» **TASK REQUIREMENTS**
A single number is the answer here: how many lines of the entries contain "agent"?

» **EXCERPTED DATA**
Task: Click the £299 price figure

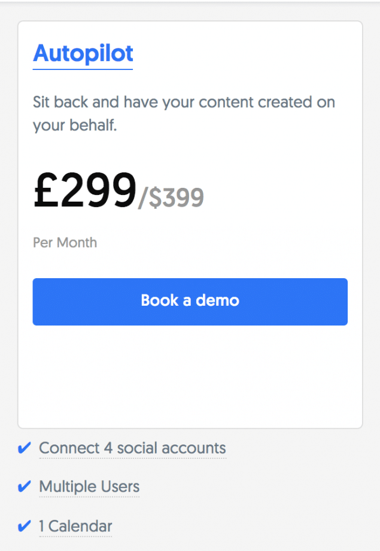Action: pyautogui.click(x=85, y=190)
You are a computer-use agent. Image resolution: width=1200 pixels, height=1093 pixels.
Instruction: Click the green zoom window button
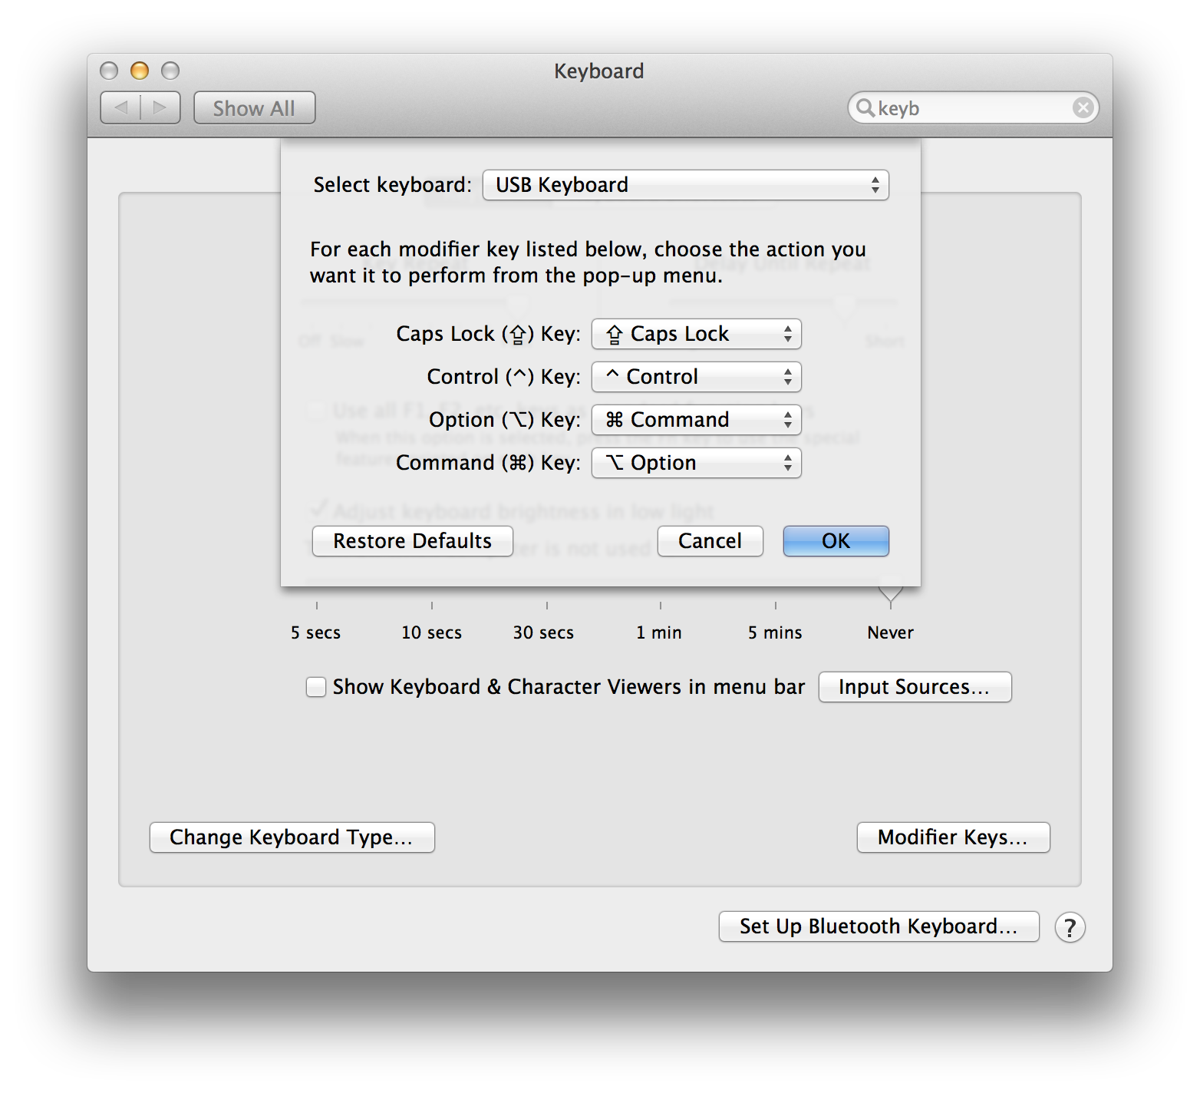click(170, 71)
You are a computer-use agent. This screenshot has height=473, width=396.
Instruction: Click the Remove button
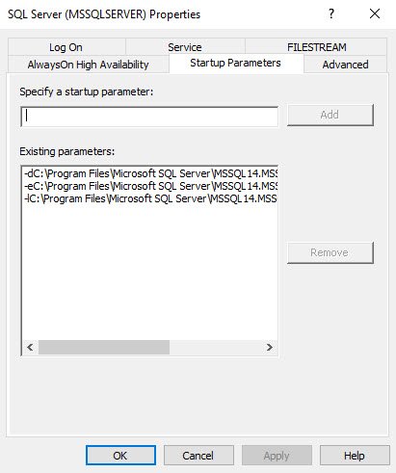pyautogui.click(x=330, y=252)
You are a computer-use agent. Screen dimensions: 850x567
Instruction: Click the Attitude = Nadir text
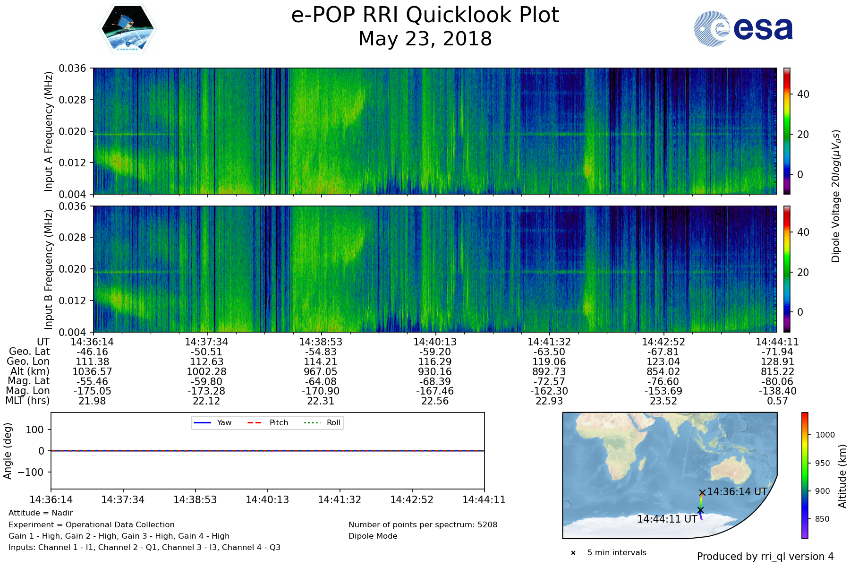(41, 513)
...
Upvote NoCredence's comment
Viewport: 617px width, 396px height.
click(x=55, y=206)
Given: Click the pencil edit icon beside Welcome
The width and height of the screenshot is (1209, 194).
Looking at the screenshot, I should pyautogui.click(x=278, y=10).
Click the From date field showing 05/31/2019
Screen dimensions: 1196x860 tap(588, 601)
...
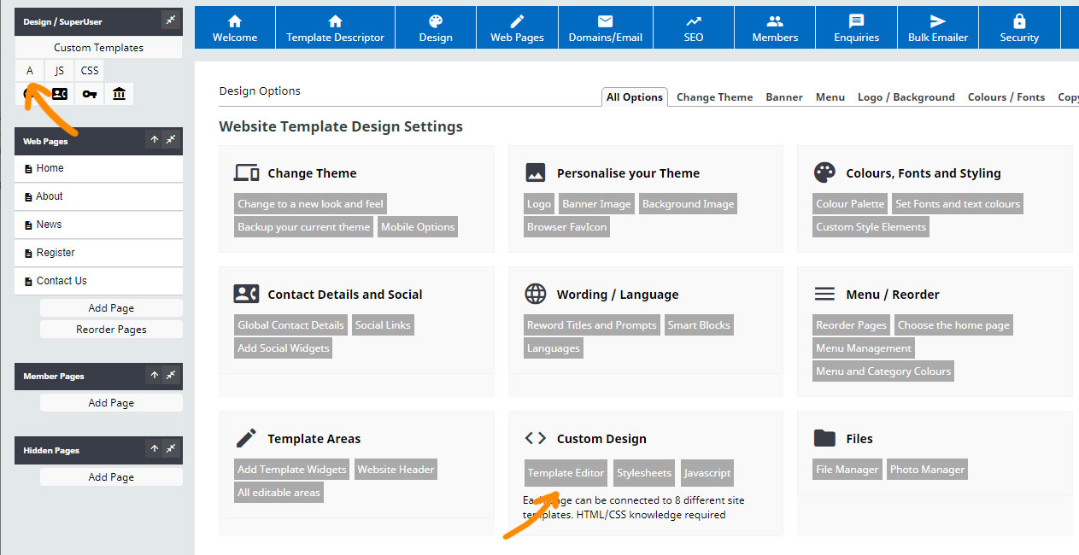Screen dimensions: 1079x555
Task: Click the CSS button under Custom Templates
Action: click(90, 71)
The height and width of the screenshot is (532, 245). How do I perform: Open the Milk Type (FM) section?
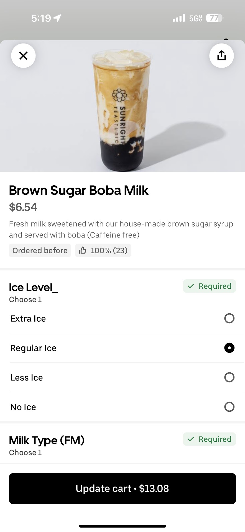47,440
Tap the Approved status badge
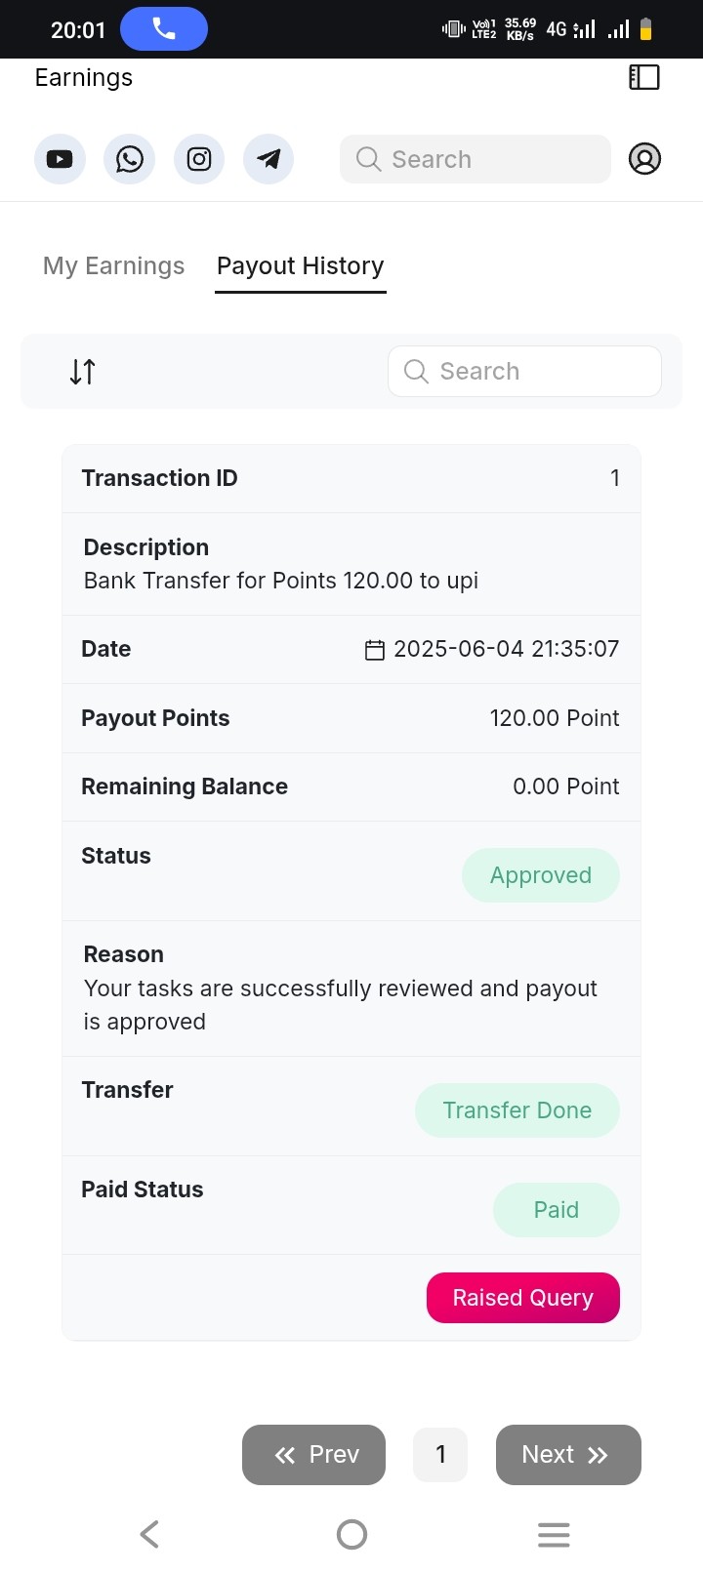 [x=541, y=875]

» **TASK OUTPUT**
3